### Testo del documento

:::::

Ad oggi tutto quel che rimane proprio del monastero di Sant’Angelo alla Ginestra è la chiesa di Santa Croce: prima struttura intitolata proprio alla figura dell’Arcangelo San Michele in tutta la diocesi di Arezzo, costruita tra il 615 ed il 620.
Con la trasformazione del Monastero, erano necessarie strutture dedite all’accoglienza che garantissero spazi di sicurezza in un tragitto, al tempo, piuttosto selvaggio ed incolto, ed il Castello di Leona (che dominava in altura la via che da Roma portava a Firenze, situato in zona Levane) risultava troppo distante per il controllo della zona, seppur il più vicino in linea d’aria precedentemente alla fondazione del Castellare.
La struttura abitativa pensata ed instaurata dai Bourbon sul cosiddetto Poggio di Cennano, però, non aveva fatto i conti con la struttura effettiva del terreno: una gigantesca massa arenaria conseguenza del progressivo prosciugamento di un lago pliocenico in età preistorica, geomorfologicamente instabile e quindi tanto impraticabile da iniziare a franare sotto il primo nucleo del borgo circostante il Castellare. Fu così che le prime famiglie montevarchine scesero a valle, stabilizzandosi in quella che era la zona destinata al mercato locale.
Parte dell’antico borgo fu così destinato a franare, e con lui le mura protettive, che lo resero chiaramente vulnerabile sotto tutti i punti di vista: quando Firenze prese il controllo del feudo di Montevarchi, infatti, decise di spostare fortificazioni e protezioni a valle, nel nuovo borgo, dove ancora oggi è possibile riconoscerne (grazie principalmente a testimonianza toponomastica) l’antico collegamento con il Colle dei Cappuccini (e quindi il Castellare).
Si tratta dell’attuale Vicolo del Guicciardo, chiamato così perché posizionato laddove esisteva quell’apertura ad est che collegava il borgo al castellare — e quindi Montevarchi ai Cappuccini — la Porta del Guicciardo, ovviamente sparita nel tempo insieme alle mura.
Una delle motivazioni tecnicamente meno ufficiali, ma più pratiche (e quindi realistiche) riguardanti l’abbandono del Castello, fu principalmente conseguente alla volontà di accamparsi il più vicino possibile nella Valle già sede del Mercatale, ma soprattutto crocevia di trasporti importanti da controllare.

:::::

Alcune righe
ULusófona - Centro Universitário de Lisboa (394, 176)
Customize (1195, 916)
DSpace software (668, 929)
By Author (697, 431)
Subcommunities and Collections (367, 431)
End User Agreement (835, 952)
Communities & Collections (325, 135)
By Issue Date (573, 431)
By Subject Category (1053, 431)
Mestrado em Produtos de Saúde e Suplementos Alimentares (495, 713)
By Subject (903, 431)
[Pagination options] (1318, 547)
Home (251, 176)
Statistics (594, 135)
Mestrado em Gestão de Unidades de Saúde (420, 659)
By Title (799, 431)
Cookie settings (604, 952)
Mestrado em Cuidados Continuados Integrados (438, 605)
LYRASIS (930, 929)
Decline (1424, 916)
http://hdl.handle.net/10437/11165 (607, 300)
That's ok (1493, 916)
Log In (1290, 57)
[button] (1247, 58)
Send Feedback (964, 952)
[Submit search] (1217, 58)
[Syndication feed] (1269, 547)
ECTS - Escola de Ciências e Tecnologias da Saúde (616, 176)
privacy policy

:::::

### Descrizione dell'esercizio
Secondo il testo su Montevarchi, in quali anni fu costruita la chiesa di Santa Croce? Per rispondere basati soltanto sul testo su Montevarchi.

### Risposta al problema
Tra il 615 e il 620.